Game 6 on the schedule was against the Naval Academy in the Oyster Bowl held annually in Norfolk, Virginia. This was Navy's seventh appearance (3–3) in the charity game. Normally, the Middies travelled to Norfolk by ship, but with the country in the middle of the Cuban Missile Crisis, they rode busses. Coach Wayne Hardin's Middies were 3–2 and led by sophomore quarterback Roger Staubach. Pitt led the all-time series 7–2–1, and was favored.

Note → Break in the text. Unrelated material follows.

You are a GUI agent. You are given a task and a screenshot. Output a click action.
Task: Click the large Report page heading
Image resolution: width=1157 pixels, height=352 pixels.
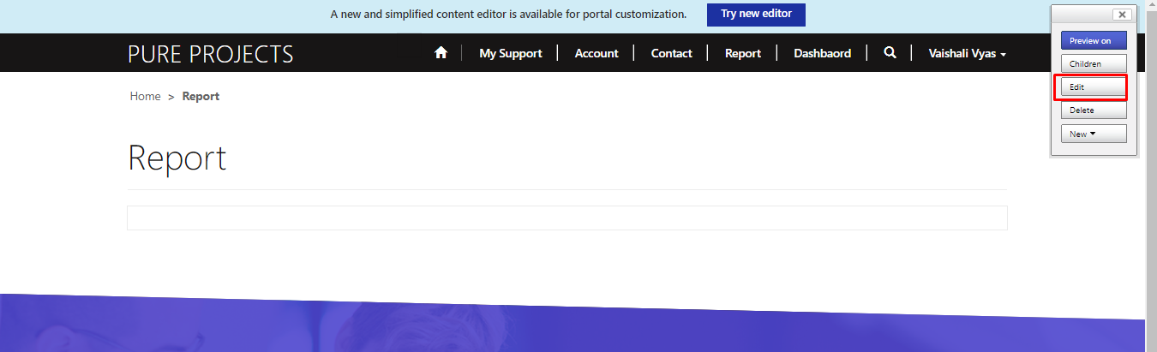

Pitt lost to Navy 32–9. Navy opened the game with an onside kick. The Panthers were alert and recovered on their own 47-yard line. The Pitt offense drove the ball to the Navy 21-yard line and stalled. With only 3:11 off the clock, Rick Leeson booted a 37-yard field goal to put the Panthers ahead 3–0. It took Navy 38 seconds to answer. They returned the kick-off to their 34-yard line. On first down Navy end Jim Stewart left the huddle limping toward the sideline. The ball was snapped and Stewart raced down the sideline uncovered and caught a 66-yard touchdown pass from Roger Staubach. The 2-point conversion failed and Navy led 6–3. Pitt received the kick-off and turned the ball over on second down at the Panther 36-yard line. A 7-play drive was capped by a 3-yard run by John Sai. Jim Weston was wide on the extra point, and Navy led 12–3 at halftime. The Middies went 60 yards in 9 plays to open the second half. Robert Orlosky scored on a 3-yard run around right end. Weston's kick was blocked and Navy led 18–3. Pitt's offense made it 18–9 with a 58-yard, 6-play drive capped by a 1-yard plunge by Rick Leeson. Lesson missed the placement. Navy scored 2 more touchdowns in the final quarter: Robert Orlosky scored on a 1-yard run and Roger Staubach scored on a 22-yard run. Jim Weston converted both extra points.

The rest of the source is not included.